Otros, como la localidad de Santiuste de San Juan Bautista, en Segovia, desistió de su candidatura tras decidir en el pleno municipal la retirada de ésta. En algunos casos la presión vecinal o la falta de consenso en el seno de los ayuntamientos no ha permitido a algunos municipios ser candidatos. En otros casos, la decisión de apuntarse a la “carrera nuclear” ha sido unánime, al considerar que la instalación del ATC es “un balón de oxígeno para el empleo de la localidad”, como ha sido el caso de Zarra, en Valencia, cuyo alcalde independiente, Juan José Rubio, en un pleno ordinario, por sorpresa y mediante una moción de urgencia, aprobó la candidatura.
En Castilla y León, las localidades vallisoletanas de Santervás y Melgar de Arriba (municipios colindantes) también aspiran a convertirse en el “hogar” del cementerio nuclear y lo hacen a través de una candidatura conjunta. ”Significaría vida. Con eso ya es suficiente”, justificaba el alcalde de Santervás, Santiago Baeza.

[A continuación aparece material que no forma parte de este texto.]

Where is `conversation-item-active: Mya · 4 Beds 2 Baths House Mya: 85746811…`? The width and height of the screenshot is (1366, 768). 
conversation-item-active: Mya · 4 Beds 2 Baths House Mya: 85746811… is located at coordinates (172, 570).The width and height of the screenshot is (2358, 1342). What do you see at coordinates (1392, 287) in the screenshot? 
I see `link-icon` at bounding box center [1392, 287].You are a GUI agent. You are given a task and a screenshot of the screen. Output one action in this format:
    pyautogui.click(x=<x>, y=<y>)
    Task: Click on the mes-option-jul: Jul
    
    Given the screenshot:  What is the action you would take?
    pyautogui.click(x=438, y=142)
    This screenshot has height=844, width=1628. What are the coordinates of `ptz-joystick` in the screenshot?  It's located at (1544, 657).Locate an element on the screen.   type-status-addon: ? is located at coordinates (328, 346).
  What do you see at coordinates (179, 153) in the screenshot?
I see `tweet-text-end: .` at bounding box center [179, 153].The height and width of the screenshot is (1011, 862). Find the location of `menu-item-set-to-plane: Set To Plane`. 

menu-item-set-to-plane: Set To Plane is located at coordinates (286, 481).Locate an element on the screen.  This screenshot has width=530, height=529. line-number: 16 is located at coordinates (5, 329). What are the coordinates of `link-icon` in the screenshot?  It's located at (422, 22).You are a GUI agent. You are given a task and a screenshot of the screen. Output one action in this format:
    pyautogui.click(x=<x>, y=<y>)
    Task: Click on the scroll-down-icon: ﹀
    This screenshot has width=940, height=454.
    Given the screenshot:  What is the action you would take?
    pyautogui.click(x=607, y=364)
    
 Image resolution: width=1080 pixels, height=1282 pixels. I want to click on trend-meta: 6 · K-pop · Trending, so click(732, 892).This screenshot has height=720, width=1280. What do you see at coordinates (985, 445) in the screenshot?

El alcalde de Melgar de Arriba, Óscar Fernández Crespo, habla de “resucitar la zona” y no exclusivamente de la “repercusión del dinero”. Ambas localidades rozan los dos centenares de habitantes.
Ahora es el momento del análisis del término municipal de los candidatos definitivos para comunicarles las zonas no aptas para albergar el ATC y su centro tecnológico, para lo que se estudiarán los terrenos propuestos y se elaborará un informe que reflejará las ventajas de los distintos emplazamientos. Este documento se remitirá al Gobierno que, mediante acuerdo del Consejo de Ministros, designará el emplazamiento definitivo para el ATC y su centro tecnológico.
Son consideradas zonas no aptas las áreas que formen parte de la Red Europea de la Conservación de la Naturaleza, Natura 2000, incluyendo Parques Nacionales, Parques Naturales y otras figuras equivalentes cuya gestión corresponde a las comunidades autónomas, los Lugares de Importancia Comunitaria o las las Zonas de Especial Protección de Aves, entre otras.
A éstas se suman Montes de Utilidad Pública y terrenos que formen parte de la Red Española de Vías Pecuarias, así como áreas en las que existan elementos de interés patrimonial y emplazamientos que requieren que el transporte se lleve a cabo necesariamente por vía aérea o marítima.
VECINOS EN PIE DE GUERRA. Aunque la decisión final de quiénes serán los candidatos a albergar el ATC ya está tomada, las reacciones de vecinos y grupos ecologistas no se han hecho esperar, y en muchos casos no han sido coincidentes con la satisfacción mostrada por las corporaciones municipales, que en unos casos han dado el “sí” unánime y en otros ha estado dividida.
En localidades como Yebra, en Guadalajara, las manifestaciones en las calles han dado muestra del malestar de vecinos y organizaciones ante la idea de acoger el almacén de residuos. Una marcha hasta la capital, Guadalajara, se iniciaba el pasado 20 de febrero, con más de 50 kilómetros de caminata. En un comunicado leído tras concluir esta marcha los portavoces de este grupo de vecinos y ecologistas como Greepeace y Ecologistas en Acción señalaba su rechazo a convertirse en “el basurero nuclear de España”. Sin embargo, los vecinos a favor de su instalación dicen esperanzados: “con el almacén, los jóvenes ya no se irán del pueblo”.